• [Excerpted records]
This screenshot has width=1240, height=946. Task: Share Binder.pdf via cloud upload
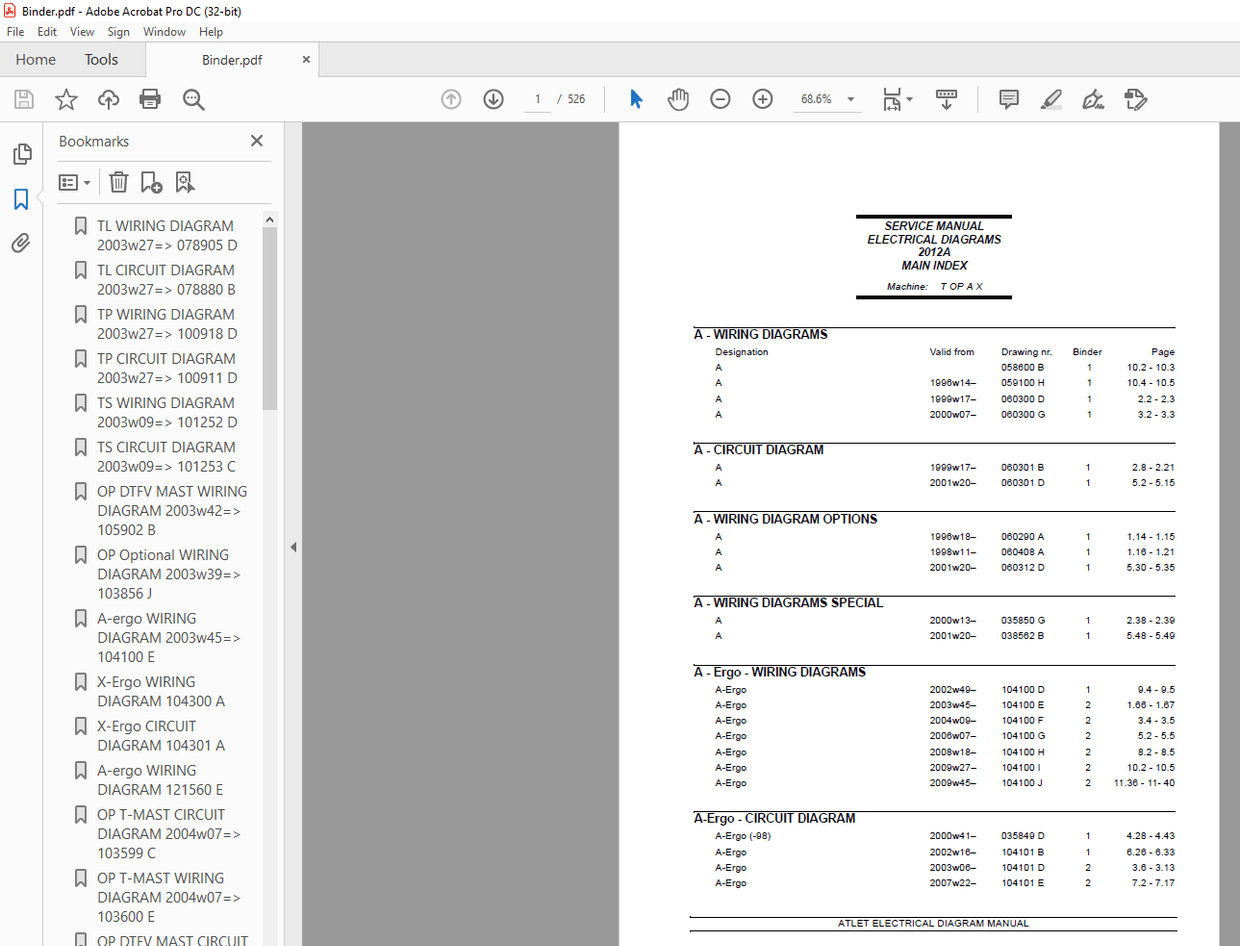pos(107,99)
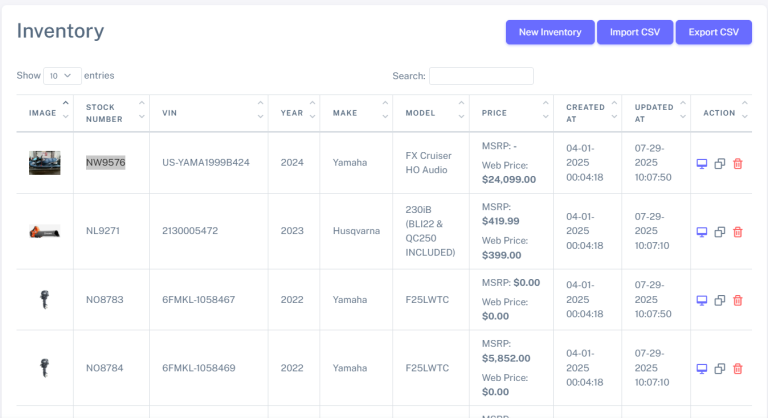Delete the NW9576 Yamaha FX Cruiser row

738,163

...

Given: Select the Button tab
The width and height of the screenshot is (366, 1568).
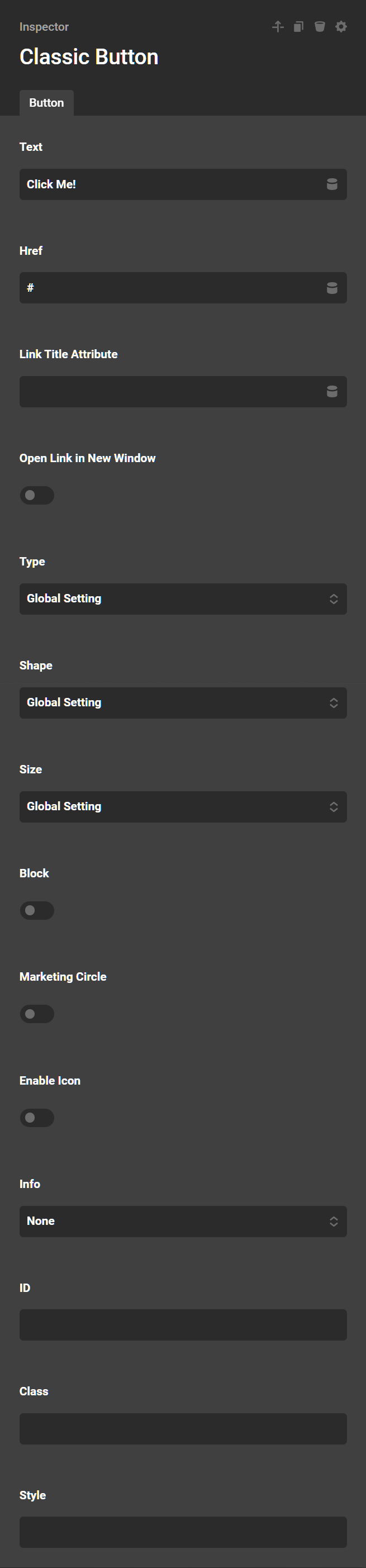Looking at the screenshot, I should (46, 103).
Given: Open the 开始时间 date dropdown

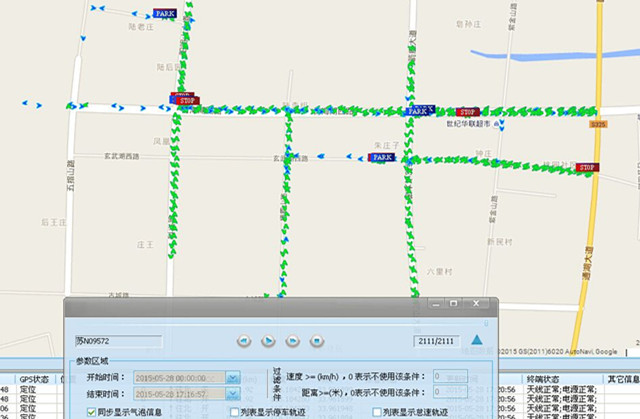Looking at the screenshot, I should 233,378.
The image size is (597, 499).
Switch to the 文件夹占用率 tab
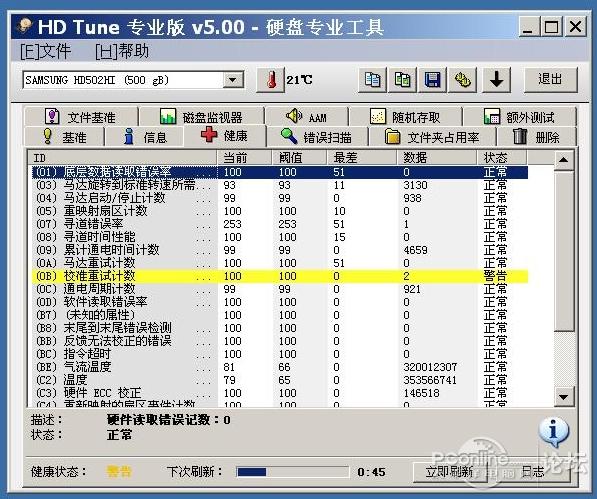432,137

...

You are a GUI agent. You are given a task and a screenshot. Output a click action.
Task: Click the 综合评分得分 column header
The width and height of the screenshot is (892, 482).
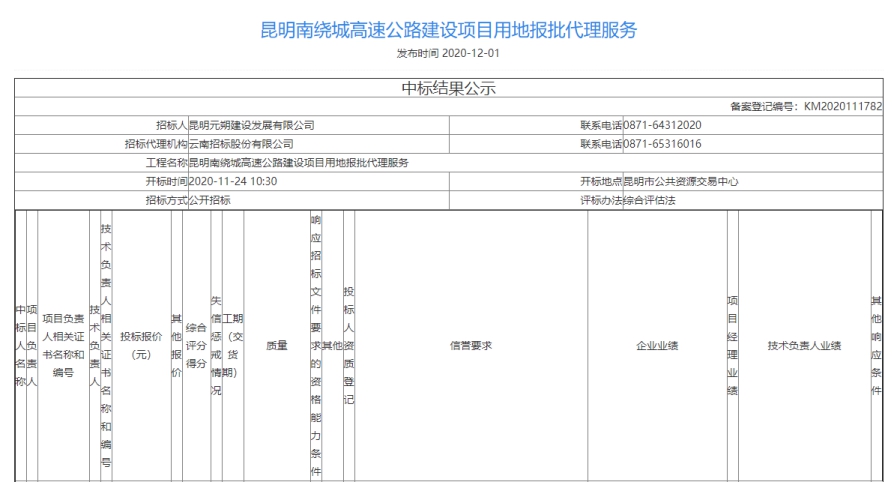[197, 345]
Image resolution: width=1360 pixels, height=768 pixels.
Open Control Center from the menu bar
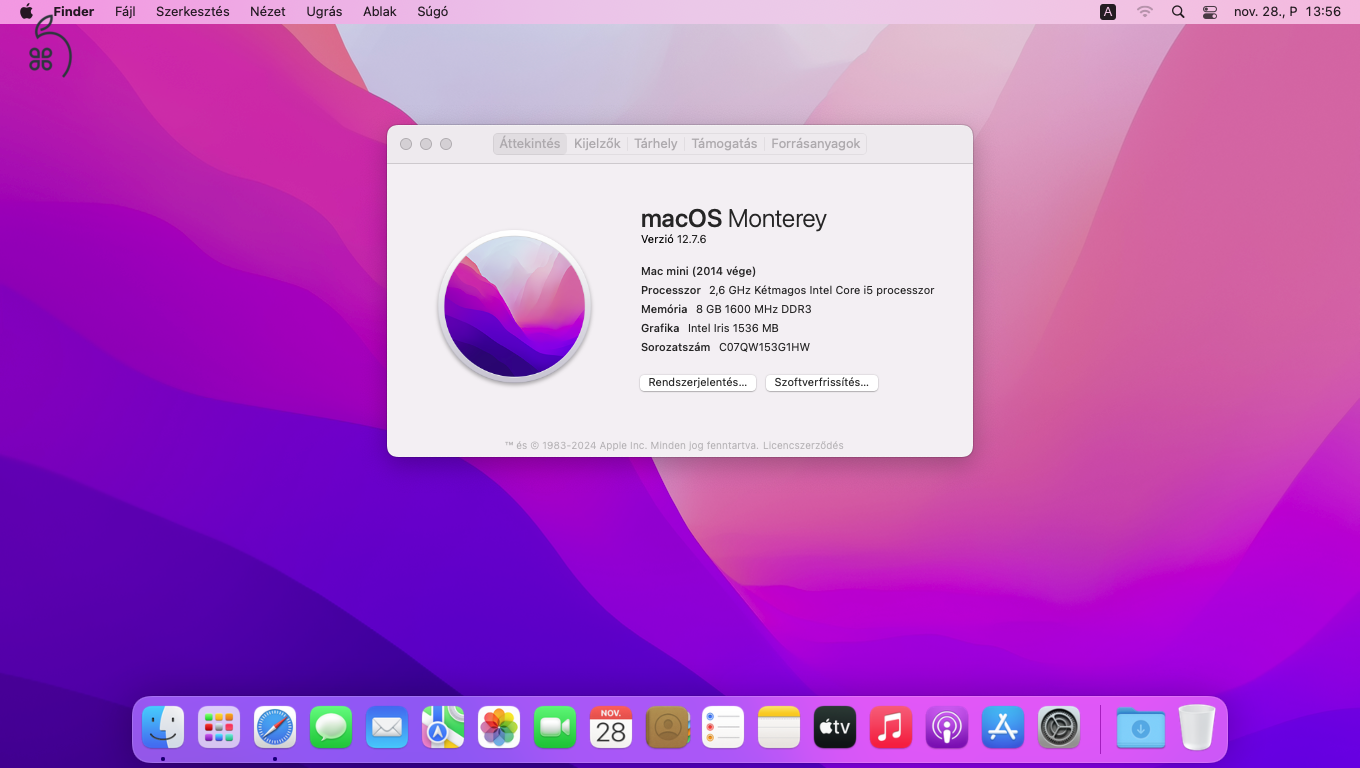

• [Task directions] Everything between and including the line above containing "You are a GUI" and the line containing "Open Control Center from the menu bar" should be reproduced exactly, with pictures excluded.

• [Task output]
You are a GUI agent. You are given a task and a screenshot. Output a click action.
Task: Click the 综合评分得分 column header
The width and height of the screenshot is (892, 482).
[197, 345]
Image resolution: width=1360 pixels, height=768 pixels.
Open Control Center from the menu bar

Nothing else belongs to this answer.